Jennifer Mercieca is the author of the new book Demagogue for President: The Rhetorical Genius of Donald Trump. Her other books include Founding Fictions. She is associate professor in the Department of Communication at Texas A&M University.

Q: How do you define a demagogue, and how do you see Trump and his rhetoric fitting into that definition?

A: The literal Greek translation of "demagogue" is a "leader of the people." But we often think of a demagogue as a "misleader of the people," instead of the more neutral definition.

If we look up "demagogue" in the Oxford English Dictionary we find two contradictory definitions. The first is the demagogue as the hero who defends the people against the other parts of the state. The second is the demagogue as the villain who uses polarizing propaganda for their own gain.

I think Donald Trump is so fascinating because he has convinced his supporters that he is a heroic demagogue while everyone else understands him as the villainous demagogue. I show how he used specific rhetorical strategies to do that in my book.

Q: You write, "It’s been exhausting, terrifying, exhilarating, and humbling to be a part of the public conversation about Trump’s demagoguery." Can you say more about the impact writing this book had on you?

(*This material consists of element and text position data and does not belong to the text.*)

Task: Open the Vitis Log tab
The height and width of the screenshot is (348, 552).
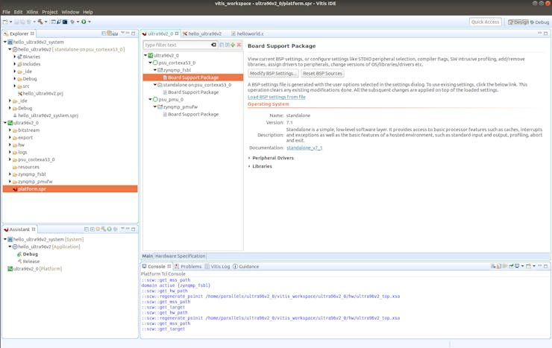Action: 220,266
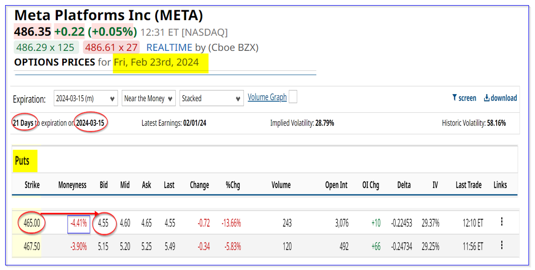Open links menu for 467.50 strike row
This screenshot has width=535, height=270.
tap(501, 245)
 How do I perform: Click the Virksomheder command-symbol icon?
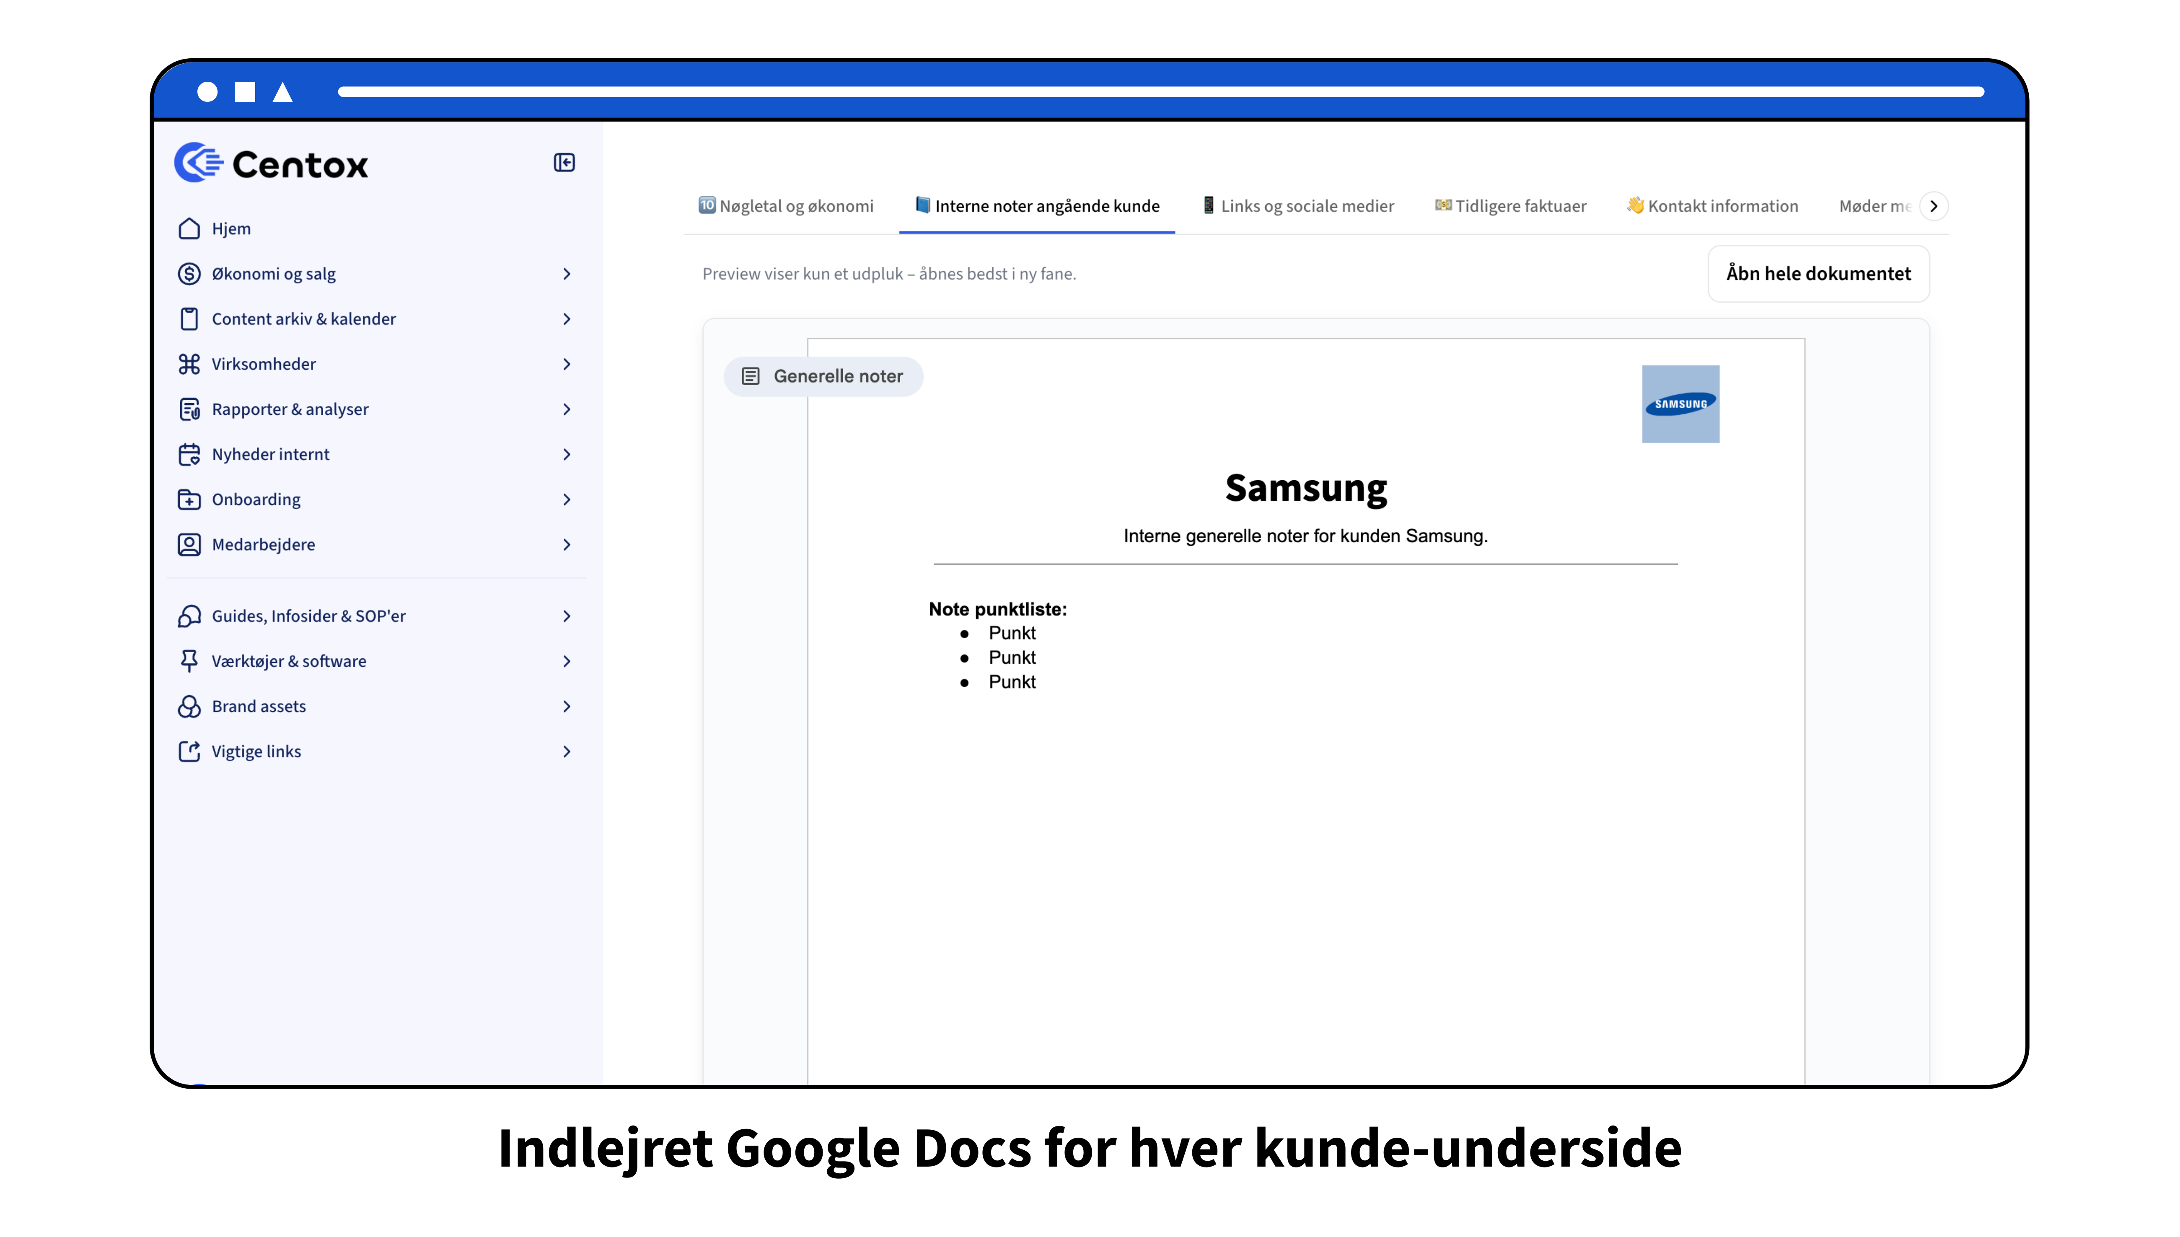click(x=189, y=364)
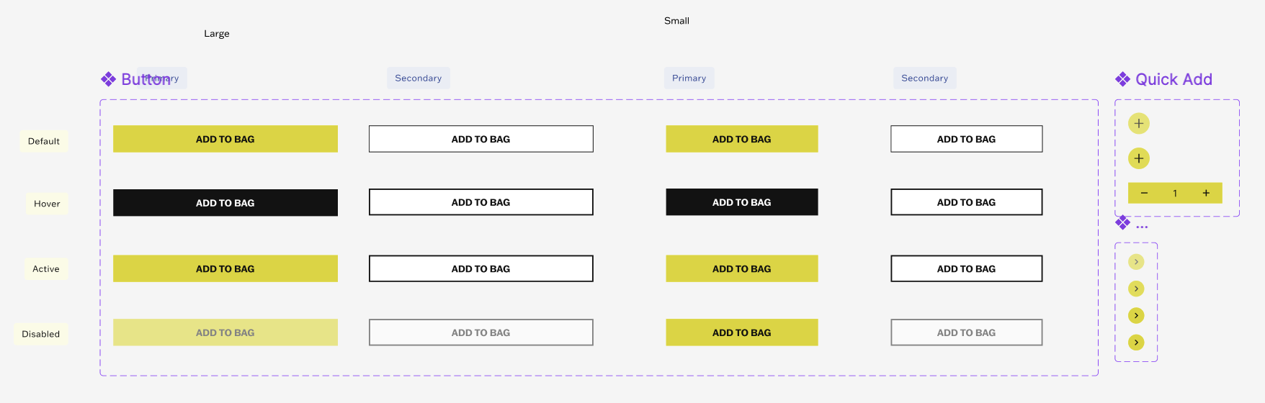Viewport: 1265px width, 403px height.
Task: Click the quantity value 1 in stepper
Action: [x=1175, y=193]
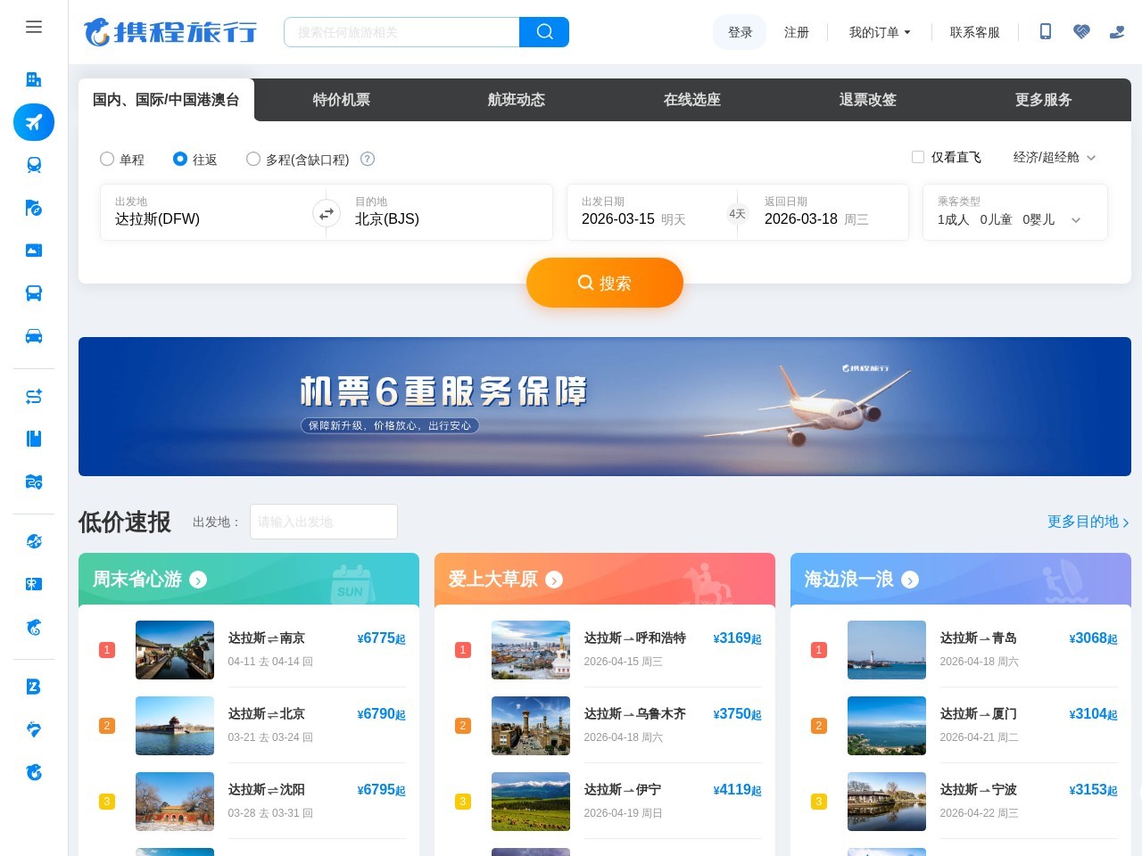This screenshot has height=856, width=1142.
Task: Open the hamburger menu icon
Action: pos(34,27)
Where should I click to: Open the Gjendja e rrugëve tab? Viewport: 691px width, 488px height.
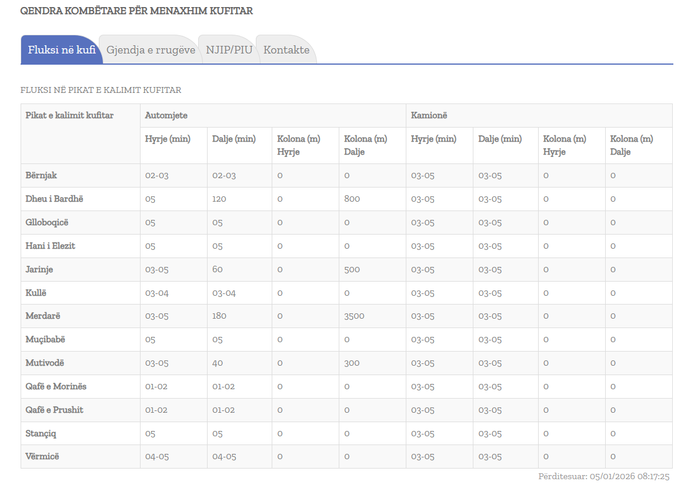pyautogui.click(x=151, y=50)
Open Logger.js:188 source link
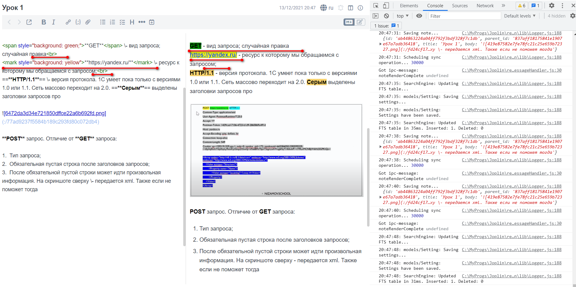Viewport: 576px width, 287px height. pos(511,33)
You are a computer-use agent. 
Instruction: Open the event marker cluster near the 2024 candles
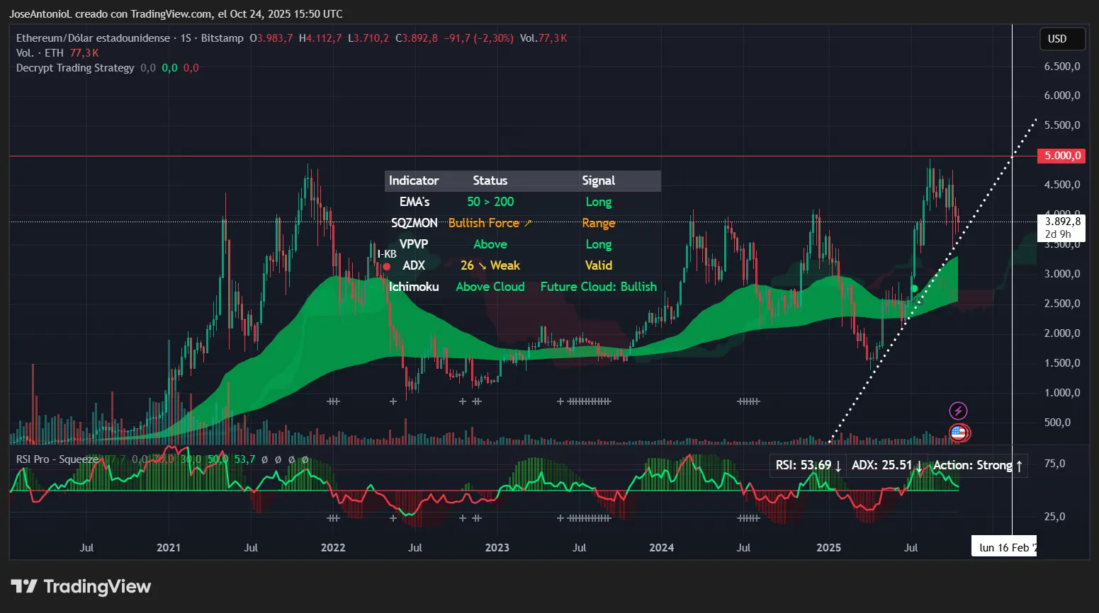click(748, 401)
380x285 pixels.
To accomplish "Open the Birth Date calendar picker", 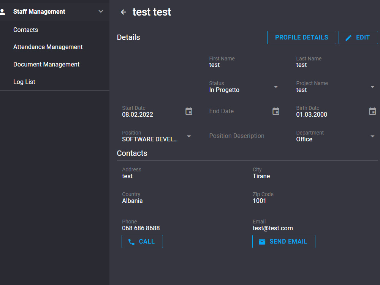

A: It was rough, to be honest. I had to immerse myself not only in Trump's language, but in Trump's worldview. That meant I had to research white nationalists, the manosphere, and conspiracy theorists. I had to spend a lot of time hanging out in some of the darkest corners of the internet in order to understand the American political discourse of 2016. A lot of what I learned surprised me.

Q: How would you describe the rhetoric at the recent Republican National Convention? What about the Democratic convention?

A: It seemed that the RNC had two communication goals: to soften up Trump's image and to scare voters into voting for Trump. The DNC also had two communication goals: to show a united, but diverse, party and to make voters feel good about voting for Joe Biden. I suspect that both parties succeeded with their communication goals with their base, but didn't persuade voters in the opposite party. 

Q: You conclude the book by stating, "Dangerous demagogues like Donald Trump have no power in a properly functioning democracy. This is the political project of our time. We must defend democracy." What would you like to see people do to defend it?

A: Our democracy was weak in 2016--Trump didn't cause that situation, but he exploited it to his advantage. We were weak because we were distrusting, polarized, and frustrated. Trump's rhetorical strategies sought to make all of those negative things worse and he has succeeded. We are even more distrusting, polarized, and frustrated now than we were then.

Our democracy is in crisis and will continue to be in crisis until we learn to trust one another, our government, and our media again. Our media environment is dominated by outrage, which means that the political extremes control our political discourse.

The nation is rightfully frustrated that political problems are not being solved, that it's harder to get by or get ahead, and that government is not serving the best interests of the most people. These are big systemic problems--some of which average people can address and others of which they cannot. We may need something like a truth and reconciliation commission to address some of this, distrust is so bad.

But, if I were going to give a list of what average folks could do I would say: get out of your information confirming media bubble; don't consume or spread propaganda, conspiracy, and outrage; have real conversations with people who think differently than you do; stay engaged in the political process; volunteer your time in your community; work with communal organizations; learn to trust, be open minded, compromise, and keep a sense of humor; and, vote.

Vote for people who believe in democracy and the democratic process and who want to hold themselves and their government accountable for their words and actions. 

Q: What are you working on now?

A: I'm working on a new book project about our broken public sphere and how to fix it. It's tentatively entitled We, The Propagandists.

Q: Anything else we should know?

A: I think it's easy to dismiss Trump and I think that a lot of people think that they already know everything there is to know about him and his rhetoric (after all, we've all been studying him for five years already), but I hope that my book will be useful to give folks a vocabulary to use to understand his rhetorical strategies, why he uses them, and why they work for him.